Post, however, had a fondness for receipt herself, describing it as a word of fashionable descent, while recipe, she said, had more of a “commercial” air.

Receipt is the older word, turning up in Chaucer's Canterbury Tales, where it referred to a medicinal preparation (“Whan þat this preest shoolde Maken assay..Of this receit farwel it wolde nat be”). That meaning retained a presence into the 20th century:

Will Beagle said it had a stone some places, and if you put that stone on where a snake or wolf bit you, the stone would draw the poison out. All you had to do when it stopped drawing, was turn the stone around to some fresh place. He believed he could find such a stone in the woods around here if it was daylight. But Sayward said she would stick to her own receipt.
— Conrad Richter, The Atlantic, January 1946

The form recipe is the Latin imperative, and its original use, a couple hundred years after receipt, was not in cooking instructions but in prescriptions, where it was used to preface a list of medicines to be combined (as though to say, “take these”). Eventually that word got abbreviated to an R with a line though the leg, which we later would render in print as Rx. So on a doctor’s prescription pad, Rx originally indicated the command to take that which was listed after, and Rx (or the R with a line through the leg) eventually came to serve as the universal symbol for a pharmacy or pharmacist.

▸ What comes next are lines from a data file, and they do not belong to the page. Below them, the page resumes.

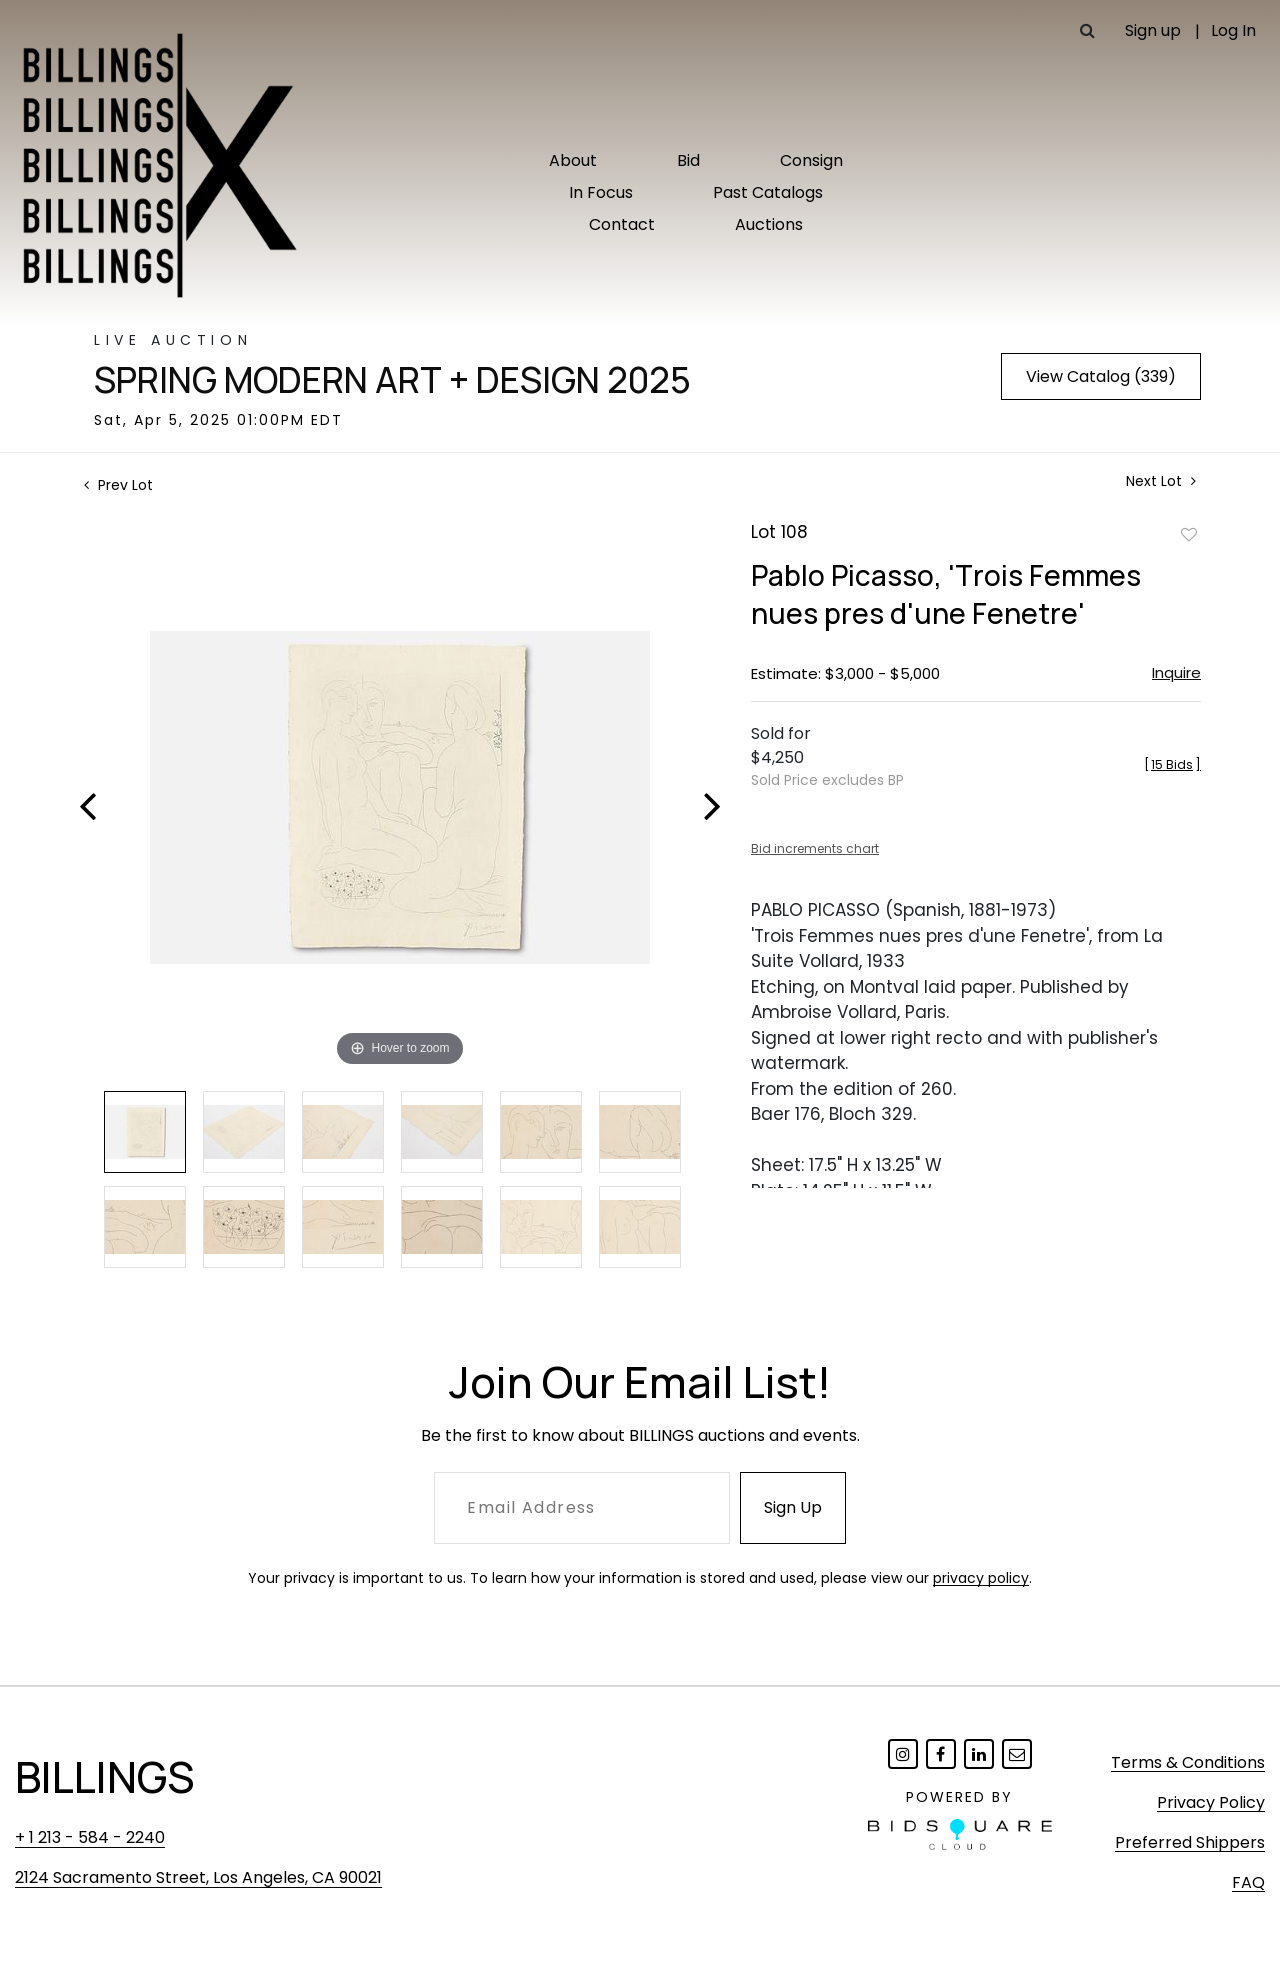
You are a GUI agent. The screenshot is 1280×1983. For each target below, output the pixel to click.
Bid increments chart (815, 848)
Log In (1233, 30)
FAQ (1248, 1882)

The sense of receipt that we know today—that of a statement documenting the receiving of money or goods—began in the 16th century, and by the 17th century, both words were referring to cooking instructions. While recipe is the preferred word for that meaning today, the memory of being handed down “a receipt for cookies” does get handed down—like a beloved recipe—from older generations:

... And delicacies, such as “graham gems” and boiled cider applesauce, straight out of Grammie Bowles' blue receipt file
Holiday, November/December 1973

I was after a recipe (or "receipt," as my mother called them) for corn bread that came from the heart of the Old South.
— Theron Raines, Gourmet, May 1988

I read her letters and her receipt book (receipt is a low country variant of recipe) looking for the small details of life that might show how her days passed, whom she loved and whom she disliked, and what she thought about religion, politics, and slavery.
— Anne Sinkler Whaley LeClercq, An Antebellum Plantation Household, 1996

Her receipts, as she insists on calling them (rightly, too), are in the best tradition of New England cooking, often rich perhaps in eggs and cream, but not exotic...
The New York Herald Tribune Books, 13 Dec. 1942

We recommend folding this new fact into your dinner party repertoire until just combined, then telling over a glass of wine until your friends are impressed.